Esto no es, ni tiene que ser, simplemente estar a favor o en contra. Polo norte o polo sur.

No estaba justificando nada. Simplemente quería decir que volar en formación de V reduce la resistencia del aire y en consecuencia facilita a las aves el vuelo sobre el mar. En cuanto un pájaro se separa del grupo, encuentra mayor resistencia del aire y tiene que desplazarse para volver a situarse detrás de otro. El grupo se mantiene unido porque es lo más práctico, aumenta las probabilidades de éxito. No altera nada que el vuelo en V discrimine a los pájaros según su fuerza: los pájaros más fuertes vuelan delante, rompiendo el viento. Cuanto más atrás estés, tanto más fácil será el vuelo. Naturalmente, lo más simple sería volar en el centro, pero los demás pájaros no te lo permiten porque entonces no aportarías nada al grupo. Los demás empiezan a gañir y protestar, todos al mismo tiempo.

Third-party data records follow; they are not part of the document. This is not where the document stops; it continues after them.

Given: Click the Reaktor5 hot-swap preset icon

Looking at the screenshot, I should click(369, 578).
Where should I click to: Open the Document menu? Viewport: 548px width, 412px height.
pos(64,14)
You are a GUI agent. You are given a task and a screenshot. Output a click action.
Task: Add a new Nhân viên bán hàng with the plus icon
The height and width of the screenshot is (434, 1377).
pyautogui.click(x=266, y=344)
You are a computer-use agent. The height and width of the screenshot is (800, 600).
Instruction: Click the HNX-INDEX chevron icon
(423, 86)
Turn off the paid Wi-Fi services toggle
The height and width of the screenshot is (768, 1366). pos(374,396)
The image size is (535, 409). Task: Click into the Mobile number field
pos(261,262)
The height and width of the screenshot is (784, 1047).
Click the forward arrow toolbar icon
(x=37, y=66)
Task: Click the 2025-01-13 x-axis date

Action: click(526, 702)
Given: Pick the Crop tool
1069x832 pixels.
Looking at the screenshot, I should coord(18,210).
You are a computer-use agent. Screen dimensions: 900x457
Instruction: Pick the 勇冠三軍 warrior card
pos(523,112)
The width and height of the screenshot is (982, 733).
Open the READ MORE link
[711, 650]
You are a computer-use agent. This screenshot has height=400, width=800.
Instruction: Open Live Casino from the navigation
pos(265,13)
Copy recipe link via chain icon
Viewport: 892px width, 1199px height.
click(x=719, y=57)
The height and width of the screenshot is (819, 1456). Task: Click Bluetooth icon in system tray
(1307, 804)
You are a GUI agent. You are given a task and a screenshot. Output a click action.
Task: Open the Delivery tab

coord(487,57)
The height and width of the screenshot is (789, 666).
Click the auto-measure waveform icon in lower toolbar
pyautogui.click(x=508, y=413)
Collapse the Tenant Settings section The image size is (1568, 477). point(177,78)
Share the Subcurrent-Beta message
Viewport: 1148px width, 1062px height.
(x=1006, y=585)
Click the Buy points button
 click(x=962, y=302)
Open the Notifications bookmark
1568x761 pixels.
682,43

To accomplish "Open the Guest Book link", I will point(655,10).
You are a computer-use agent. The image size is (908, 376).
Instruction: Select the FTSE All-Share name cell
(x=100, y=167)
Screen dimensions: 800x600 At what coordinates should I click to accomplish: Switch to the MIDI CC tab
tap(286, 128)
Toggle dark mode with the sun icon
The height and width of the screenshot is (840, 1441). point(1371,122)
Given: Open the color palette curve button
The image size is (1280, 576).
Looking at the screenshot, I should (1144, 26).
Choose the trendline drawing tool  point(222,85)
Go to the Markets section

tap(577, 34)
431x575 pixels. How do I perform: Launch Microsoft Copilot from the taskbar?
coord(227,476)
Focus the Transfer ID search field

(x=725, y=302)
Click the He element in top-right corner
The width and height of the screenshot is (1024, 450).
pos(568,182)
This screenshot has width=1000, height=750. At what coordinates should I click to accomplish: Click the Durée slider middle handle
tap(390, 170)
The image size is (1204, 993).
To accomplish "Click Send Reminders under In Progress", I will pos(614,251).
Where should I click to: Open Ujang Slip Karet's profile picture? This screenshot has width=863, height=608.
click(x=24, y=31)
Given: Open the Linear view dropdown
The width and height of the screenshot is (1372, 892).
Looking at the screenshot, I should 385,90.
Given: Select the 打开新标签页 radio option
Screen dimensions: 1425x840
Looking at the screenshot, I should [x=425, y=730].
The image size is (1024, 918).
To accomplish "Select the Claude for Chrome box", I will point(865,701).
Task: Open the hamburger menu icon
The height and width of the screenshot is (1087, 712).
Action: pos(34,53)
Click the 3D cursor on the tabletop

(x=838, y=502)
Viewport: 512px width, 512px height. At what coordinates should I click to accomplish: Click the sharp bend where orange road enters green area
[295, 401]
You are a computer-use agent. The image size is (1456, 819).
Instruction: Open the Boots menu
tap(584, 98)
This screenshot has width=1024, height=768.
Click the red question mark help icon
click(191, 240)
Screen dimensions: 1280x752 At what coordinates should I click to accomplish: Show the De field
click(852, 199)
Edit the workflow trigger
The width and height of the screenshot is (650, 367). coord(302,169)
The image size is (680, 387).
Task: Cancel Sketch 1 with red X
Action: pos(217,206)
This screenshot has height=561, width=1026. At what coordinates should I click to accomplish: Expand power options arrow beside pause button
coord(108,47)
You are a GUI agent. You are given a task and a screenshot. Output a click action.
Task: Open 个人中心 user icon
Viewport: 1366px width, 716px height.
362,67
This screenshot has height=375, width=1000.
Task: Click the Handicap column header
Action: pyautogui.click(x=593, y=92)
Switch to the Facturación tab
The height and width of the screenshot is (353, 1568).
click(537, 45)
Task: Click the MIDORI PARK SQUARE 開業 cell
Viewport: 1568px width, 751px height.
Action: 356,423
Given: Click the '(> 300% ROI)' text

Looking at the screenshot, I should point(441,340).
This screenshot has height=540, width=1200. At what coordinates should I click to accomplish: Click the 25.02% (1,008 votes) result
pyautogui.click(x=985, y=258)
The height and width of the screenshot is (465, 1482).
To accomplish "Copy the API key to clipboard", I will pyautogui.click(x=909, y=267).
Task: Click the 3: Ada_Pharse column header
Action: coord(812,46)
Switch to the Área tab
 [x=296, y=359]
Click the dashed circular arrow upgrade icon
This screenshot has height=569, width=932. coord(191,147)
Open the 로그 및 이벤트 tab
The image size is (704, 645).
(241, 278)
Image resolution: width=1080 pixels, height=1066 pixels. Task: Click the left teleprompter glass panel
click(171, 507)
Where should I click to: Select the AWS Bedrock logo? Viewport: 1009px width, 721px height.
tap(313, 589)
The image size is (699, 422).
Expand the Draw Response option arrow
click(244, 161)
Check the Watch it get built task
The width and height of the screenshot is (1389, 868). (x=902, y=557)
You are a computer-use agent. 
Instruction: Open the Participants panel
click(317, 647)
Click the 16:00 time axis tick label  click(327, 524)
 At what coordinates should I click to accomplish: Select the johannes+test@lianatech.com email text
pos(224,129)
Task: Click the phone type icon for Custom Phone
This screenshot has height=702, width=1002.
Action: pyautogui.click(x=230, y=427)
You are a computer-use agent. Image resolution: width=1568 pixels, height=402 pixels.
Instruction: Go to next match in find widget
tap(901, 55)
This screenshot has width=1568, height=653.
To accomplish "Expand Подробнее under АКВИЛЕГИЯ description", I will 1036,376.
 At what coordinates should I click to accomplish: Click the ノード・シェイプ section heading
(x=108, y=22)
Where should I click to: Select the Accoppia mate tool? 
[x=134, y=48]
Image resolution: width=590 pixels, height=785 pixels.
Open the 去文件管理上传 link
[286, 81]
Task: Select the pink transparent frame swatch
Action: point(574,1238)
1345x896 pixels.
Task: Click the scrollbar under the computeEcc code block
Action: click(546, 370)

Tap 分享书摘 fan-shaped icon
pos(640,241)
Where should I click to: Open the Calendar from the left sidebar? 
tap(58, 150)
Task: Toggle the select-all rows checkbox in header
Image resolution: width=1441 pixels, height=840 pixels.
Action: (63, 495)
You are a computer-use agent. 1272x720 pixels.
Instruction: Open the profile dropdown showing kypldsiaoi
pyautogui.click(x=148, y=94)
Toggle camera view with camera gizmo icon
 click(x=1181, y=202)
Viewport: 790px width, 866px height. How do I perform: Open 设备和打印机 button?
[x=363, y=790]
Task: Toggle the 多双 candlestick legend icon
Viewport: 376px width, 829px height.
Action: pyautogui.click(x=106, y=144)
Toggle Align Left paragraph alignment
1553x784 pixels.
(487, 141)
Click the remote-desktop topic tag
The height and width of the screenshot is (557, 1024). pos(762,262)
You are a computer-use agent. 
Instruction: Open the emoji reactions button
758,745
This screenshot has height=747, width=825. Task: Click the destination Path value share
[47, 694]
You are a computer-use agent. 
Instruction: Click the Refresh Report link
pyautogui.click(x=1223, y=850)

Con eso no pretendía decir que los psicópatas —y no, me niego a doblegarme a la absurda exigencia del lenguaje políticamente correcto de hablar de «personas con desórdenes morales»— sean los pájaros más fuertes. La amoralidad afecta en general al que vuela en el centro, al que evita volar en la cabeza de la bandada. El psicópata no es el pájaro más fuerte, sino el eslabón más débil de la sociedad. Fíjate en la ambigüedad de la palabra «débil», pues los eslabones más débiles de la sociedad —los individuos que no aportan nada al grupo— son literalmente tachados de débiles. Estamos mezclando dos cosas: sano y enfermo, débil y fuerte.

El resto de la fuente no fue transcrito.